The aim here is to check and log the state before the action method is called so only the before-action method, OnActionExecuting, needs to be implemented. This implementation checks if the model state is valid, and if not logs the error and terminates the request with a 400 error without the actual action being executed. Where the model is valid, it logs the parameters.

type GeneralActionFilter() = 
    interface IActionFilter with

        member this.OnActionExecuting (context: ActionExecutingContext) =
            if not context.ModelState.IsValid then
                let errors = 
                    |> Seq.collect (fun (value: ModelStateEntry) -> value.Errors)
                    |> Seq.map (fun (modelError: ModelError) -> sprintf "%s" modelError.Exception.Message)
                    |> String.concat "\n\t  "

                Logger.error (sprintf "Called %s.

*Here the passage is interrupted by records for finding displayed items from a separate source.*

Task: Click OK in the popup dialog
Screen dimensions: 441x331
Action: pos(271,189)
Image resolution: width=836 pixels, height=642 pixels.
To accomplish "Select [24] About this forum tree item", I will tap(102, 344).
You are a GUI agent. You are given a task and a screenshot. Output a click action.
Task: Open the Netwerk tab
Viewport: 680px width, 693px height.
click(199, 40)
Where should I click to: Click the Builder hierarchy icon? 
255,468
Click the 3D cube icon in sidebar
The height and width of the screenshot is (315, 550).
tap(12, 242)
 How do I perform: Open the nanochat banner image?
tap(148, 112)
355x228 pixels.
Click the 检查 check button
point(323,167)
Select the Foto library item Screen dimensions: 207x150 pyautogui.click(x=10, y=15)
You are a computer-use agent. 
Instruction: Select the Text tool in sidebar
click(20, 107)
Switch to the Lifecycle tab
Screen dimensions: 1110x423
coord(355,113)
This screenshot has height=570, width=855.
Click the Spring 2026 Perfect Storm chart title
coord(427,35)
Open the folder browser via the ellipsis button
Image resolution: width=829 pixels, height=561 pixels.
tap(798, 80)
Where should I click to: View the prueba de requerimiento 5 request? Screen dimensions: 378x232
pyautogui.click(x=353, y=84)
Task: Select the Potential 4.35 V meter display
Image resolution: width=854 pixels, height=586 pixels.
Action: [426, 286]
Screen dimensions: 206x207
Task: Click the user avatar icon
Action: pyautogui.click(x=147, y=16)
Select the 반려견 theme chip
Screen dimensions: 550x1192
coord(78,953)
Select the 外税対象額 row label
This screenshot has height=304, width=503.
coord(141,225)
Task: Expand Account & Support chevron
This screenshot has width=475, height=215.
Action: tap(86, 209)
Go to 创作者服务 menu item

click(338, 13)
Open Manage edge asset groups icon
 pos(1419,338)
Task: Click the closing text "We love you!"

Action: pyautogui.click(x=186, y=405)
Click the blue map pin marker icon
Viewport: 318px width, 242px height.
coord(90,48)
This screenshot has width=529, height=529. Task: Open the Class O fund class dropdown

Error: Invalid model state\n\tException messages: \n\t  %s" context.ActionDescriptor.DisplayName errors)
                context.Result <- new BadRequestObjectResult(context.ModelState)
                let args = [ for kvp in context.ActionArguments -> sprintf "%s %A" kvp.Key kvp.Value ] |> String.concat "\n\t"
                Logger.info (sprintf "Called %s with: \n\t%s" context.ActionDescriptor.DisplayName args)

        member this.OnActionExecuted (context: ActionExecutedContext) = ()

The end result is much cleaner controller methods:

    member this.Get(id: System.Guid) : IActionResult =
        match GetTemplate id (new TemplateRepository()) with
        | Some template -> this.Json(template) :> IActionResult
        | None -> this.NotFound() :> IActionResult

    member this.Create([<FromBody>]template: Template) : IActionResult =       
        CreateTemplate template (new TemplateCommandHandler())
        let url = new UrlActionContext (Controller = "Template", Action = "Get", Values = new RouteValueDictionary(dict [("id", box template.Id)]))
        this.Created((this.Url.Action url), "") :> IActionResult

Filters are added to the MVC pipeline in the Startup.ConfigureServices method:

member this.ConfigureServices(services: IServiceCollection) =
        let mvc = services.AddMvcCore()
        mvc.AddMvcOptions(fun mvcOptions -> mvcOptions.Filters.Add(new Api.Filters.GlobalExceptionFilter()))
        mvc.AddMvcOptions(fun mvcOptions -> mvcOptions.Filters.Add(new Api.Filters.GeneralActionFilter()))
        mvc.AddJsonFormatters() |> ignore


As I noted in an earlier post I don’t have a functioning debugger or intellisense, and I’ve come to appreciate just how much time having a debugger and a navigable watch window saves – being able to scan through fields to find something appropriate is much faster and easier than trawling through documentation. An additional challenge is that the docs don’t include inherited members, so you have to open those separately to find all inherited members.